§ **Text provided**:
- Opening Delimiter -

J. Crew, The President and Rural King
by An Occupied Mind
Let me back up. I found out I was able to see Barack Obama when he came to Lima last week. I was ecstatic - it’s not every day you get this chance. I knew this would be something I’d never forget. I found out all the information, where to go and when, and made sure it was okay with Andy, because it was his birthday. Andy was cool with it.
I decided to wear J. Crew as a shout-out to Mrs. Obama. I arrived at the school and excitedly/nervously went through all the check points. Once I got into the gymnasium, my excitement skyrocketed. The energy in the room was on full blast. You could just feel it in the air. Something magical was about to happen.
As soon as the podium was being prepared, indicating Obama’s imminent arrival, the energy level went up even a few more notches. Several people spoke first before the president came out. The woman who sang The National Anthem gave me chills that started in my toes and crept up my legs to the tips of my hair. It was so clear, so full of feeling, and so beautiful.
Then it was showtime.
As soon as Obama started making his way to the stage, the electricity in the room soared. I felt like a giddy school girl. The feeling in that room is really indescribable. Everything Obama said was met with fervent, thunderous applause. There was such a sense of unity, of heartfelt expression from him, and of approval from everyone else. I haven’t experienced that since I went to Gay Pride in Columbus a few years ago. It’s hard to explain.
Obviously there are tons of issues that we’ll debate until we’re blue in the face. And we’re passionate about those issues – rightly so. But when President Obama said things like, “We’re in this together,” and “Everybody has a voice,” it made me feel differently than those political attack ads make me feel – which is annoyed, disgusted, and annoyed some more. His speech made me think more about all of us – every American – not just every liberal.
Yes, we’ll definitely have disagreements on various issues until the end of time. I just wish we could all experience, and hold onto, the strong sense of unity, pride, and hope that I got to experience on Friday.

- Closing Delimiter -

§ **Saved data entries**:
- Opening Delimiter -

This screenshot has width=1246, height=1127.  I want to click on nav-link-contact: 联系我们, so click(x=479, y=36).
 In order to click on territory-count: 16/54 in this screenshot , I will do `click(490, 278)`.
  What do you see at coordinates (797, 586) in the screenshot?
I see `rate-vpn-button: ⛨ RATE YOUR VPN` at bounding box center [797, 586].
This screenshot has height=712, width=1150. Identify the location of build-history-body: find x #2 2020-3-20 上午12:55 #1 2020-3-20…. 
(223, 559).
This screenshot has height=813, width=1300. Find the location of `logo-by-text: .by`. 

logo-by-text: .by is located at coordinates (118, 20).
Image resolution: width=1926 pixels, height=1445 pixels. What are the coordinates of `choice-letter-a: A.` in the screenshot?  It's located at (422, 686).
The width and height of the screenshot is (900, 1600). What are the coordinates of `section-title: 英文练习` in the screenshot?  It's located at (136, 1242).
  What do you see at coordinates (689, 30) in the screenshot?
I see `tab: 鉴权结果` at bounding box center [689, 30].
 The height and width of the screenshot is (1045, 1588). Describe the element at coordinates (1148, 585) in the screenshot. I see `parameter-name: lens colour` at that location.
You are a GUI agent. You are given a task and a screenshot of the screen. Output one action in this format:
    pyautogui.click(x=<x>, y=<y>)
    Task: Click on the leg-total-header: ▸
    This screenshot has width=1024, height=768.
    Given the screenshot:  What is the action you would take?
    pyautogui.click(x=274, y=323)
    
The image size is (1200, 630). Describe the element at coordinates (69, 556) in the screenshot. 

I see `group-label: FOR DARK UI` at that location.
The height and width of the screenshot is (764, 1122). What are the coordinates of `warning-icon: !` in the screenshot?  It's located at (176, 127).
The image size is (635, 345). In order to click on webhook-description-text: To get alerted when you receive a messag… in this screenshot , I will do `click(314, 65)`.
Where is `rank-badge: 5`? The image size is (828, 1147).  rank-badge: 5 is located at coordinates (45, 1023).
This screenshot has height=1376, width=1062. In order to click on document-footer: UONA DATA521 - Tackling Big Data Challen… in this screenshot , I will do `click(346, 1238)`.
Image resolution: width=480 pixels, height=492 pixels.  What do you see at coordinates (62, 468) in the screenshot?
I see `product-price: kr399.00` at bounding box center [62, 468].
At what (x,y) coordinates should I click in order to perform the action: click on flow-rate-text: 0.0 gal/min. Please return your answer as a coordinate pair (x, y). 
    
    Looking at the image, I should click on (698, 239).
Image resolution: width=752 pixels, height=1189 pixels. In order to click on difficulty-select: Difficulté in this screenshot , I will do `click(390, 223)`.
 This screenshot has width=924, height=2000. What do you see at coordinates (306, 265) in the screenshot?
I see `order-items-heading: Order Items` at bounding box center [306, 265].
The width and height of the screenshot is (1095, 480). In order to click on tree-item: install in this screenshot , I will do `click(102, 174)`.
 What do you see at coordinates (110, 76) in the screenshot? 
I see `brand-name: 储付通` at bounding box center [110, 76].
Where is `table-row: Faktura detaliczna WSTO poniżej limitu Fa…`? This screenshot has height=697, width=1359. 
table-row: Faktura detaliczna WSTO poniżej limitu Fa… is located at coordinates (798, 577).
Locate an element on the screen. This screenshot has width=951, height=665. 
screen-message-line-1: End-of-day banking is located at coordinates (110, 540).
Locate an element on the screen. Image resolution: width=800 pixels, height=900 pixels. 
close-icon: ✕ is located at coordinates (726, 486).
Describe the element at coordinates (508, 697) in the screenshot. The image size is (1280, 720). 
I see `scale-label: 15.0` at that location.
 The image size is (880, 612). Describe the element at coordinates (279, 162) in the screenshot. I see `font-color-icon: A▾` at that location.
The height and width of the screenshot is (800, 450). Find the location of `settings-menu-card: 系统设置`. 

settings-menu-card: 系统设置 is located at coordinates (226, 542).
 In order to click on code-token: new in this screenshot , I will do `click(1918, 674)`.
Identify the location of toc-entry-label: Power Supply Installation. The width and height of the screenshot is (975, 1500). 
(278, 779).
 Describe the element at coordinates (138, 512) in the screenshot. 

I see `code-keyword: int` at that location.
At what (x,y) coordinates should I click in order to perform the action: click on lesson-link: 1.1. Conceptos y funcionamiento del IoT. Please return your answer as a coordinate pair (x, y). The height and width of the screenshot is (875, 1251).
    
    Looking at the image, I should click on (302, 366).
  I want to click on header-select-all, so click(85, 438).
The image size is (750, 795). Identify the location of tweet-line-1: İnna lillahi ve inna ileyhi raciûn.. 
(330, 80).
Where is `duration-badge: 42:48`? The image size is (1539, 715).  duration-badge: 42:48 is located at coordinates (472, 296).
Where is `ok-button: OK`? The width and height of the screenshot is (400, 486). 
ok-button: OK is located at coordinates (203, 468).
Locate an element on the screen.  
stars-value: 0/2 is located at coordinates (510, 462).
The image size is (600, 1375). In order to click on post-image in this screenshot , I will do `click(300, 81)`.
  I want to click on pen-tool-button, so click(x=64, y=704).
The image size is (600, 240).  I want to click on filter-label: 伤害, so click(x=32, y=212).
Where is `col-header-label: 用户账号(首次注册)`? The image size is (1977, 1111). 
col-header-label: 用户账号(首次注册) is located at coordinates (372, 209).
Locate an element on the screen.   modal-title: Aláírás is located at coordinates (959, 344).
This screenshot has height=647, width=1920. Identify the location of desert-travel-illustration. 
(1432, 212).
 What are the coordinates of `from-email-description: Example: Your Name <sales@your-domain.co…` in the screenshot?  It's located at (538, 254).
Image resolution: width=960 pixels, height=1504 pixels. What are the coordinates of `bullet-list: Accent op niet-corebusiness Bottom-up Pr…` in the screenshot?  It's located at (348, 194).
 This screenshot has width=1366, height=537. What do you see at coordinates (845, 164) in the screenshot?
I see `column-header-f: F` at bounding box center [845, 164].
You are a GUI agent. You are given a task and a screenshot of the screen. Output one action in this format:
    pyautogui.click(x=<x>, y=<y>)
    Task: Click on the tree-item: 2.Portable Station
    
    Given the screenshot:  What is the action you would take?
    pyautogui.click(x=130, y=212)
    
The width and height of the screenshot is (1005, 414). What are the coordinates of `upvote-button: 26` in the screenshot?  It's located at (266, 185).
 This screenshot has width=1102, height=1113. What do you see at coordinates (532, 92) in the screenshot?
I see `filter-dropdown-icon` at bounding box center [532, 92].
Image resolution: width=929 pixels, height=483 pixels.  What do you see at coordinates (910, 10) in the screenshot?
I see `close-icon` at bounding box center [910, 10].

- Closing Delimiter -

§ **Exercises to complete**:
(a) In the blog post about seeing President Obama in Lima, which clothing brand did the writer wear as a shout-out to Mrs. Obama?
(b) Turn the lines of the records, from the line with "is (400, 486)." up to and including the line with "stars-value: 0/2 is", into a Markdown table. Use a column n for the row number and a column Line for the line, and leave out blank lines.

§ **Answers given**:
(a) J. Crew.

(b)
| n | Line |
|---|---|
| 1 | Where is `ok-button: OK`? The width and height of the screenshot is (400, 486).  |
| 2 | ok-button: OK is located at coordinates (203, 468). |
| 3 | Locate an element on the screen.   |
| 4 | stars-value: 0/2 is located at coordinates (510, 462). |